Answering a forum question the other day I was surfing around for the best price for an SPL meter, and stumbled across a bargain I felt I should pass on.
Since Tandy vanished from our shores, and with it ready availability of the Radio Shack meters, setting up a home cinema system has got tricker – and a good deal more expensive. Yes, you can track down the Radio Shack meter – Cornwall Electronics sells both the analogue and digital versions - but otherwise you're looking at spending £50 or so for something to do the job.

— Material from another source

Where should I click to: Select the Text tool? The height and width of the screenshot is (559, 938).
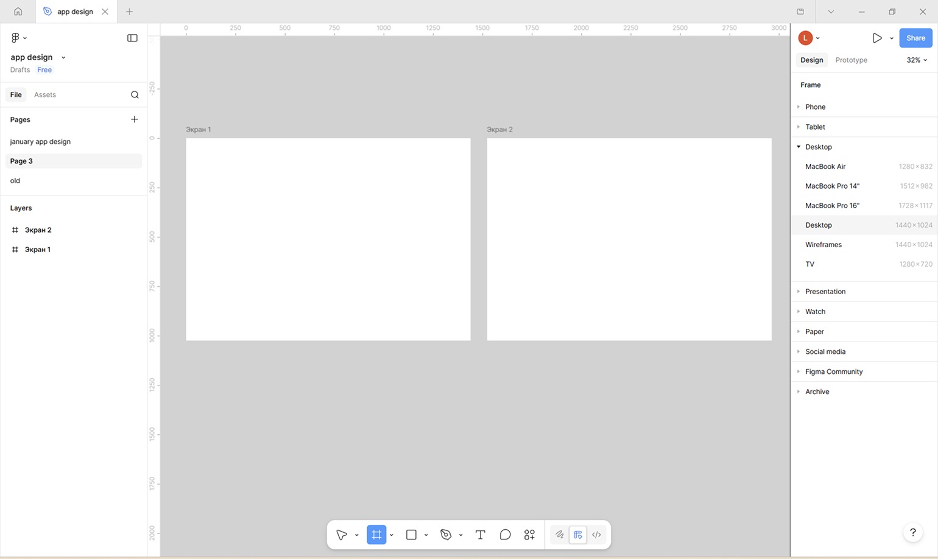coord(480,535)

Well actually not quite: currently in the Maplin catalogue for just £17.99 is the little SPL meter you can see at the head of this story – and having just got my hands on and tried one, I can say it's perfectly adequate for setting up an AV system. And at the price, it's a sensible purchase, not a "But how many times will I use it?" one.
But why do you need a meter in the age of Audyssey, DCAC, MCACC and YPAO, any of which systems can set up an AV receiver at the push of a button and whole load of odd noises?

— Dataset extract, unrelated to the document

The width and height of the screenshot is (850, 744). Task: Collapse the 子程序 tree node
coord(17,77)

Well, it's simply that I'm yet to find any one of these systems able to set up a surround system the way I like it, so it's handy to have a meter able to check sound levels and let you adjust them with some knowledge of what you're doing, not just by ear.
And the little Maplin unit is more than good enough for that: it has nothing more than an on/off button and the option of measuring maximum or minimum levels over time as well as taking instantaneous measurements. Oh, and a light sensor for the backlight on the LCD panel, plus auto shut-off after 15 mins of disuse.
That's is a major benefit over the old Radio Shack models, which always seem to have a flat battery because someone's left them turned on.
A tripod bush on the base completes the package.
It measures 'C'-weighted, which is the most useful weighting, will go up to 130db, and checked against a variety of other meters I had to hand seems pretty accurate, even down to low frequencies.
OK, so the THX professionals and those who aspire to a tool-belt may get a bit sniffy, and say for truly accurate measurement the only meter for the job is going to cost you a lot more than a smidge under £20. But then they also probably drool over the MachineMart catalogue, lusting after petrol-powered leaf-blowers and wondering why no one makes a big hunky diesel-fuelled one.
For the rest of us, the Maplin Mini is all the SPL meter we're ever likely to need.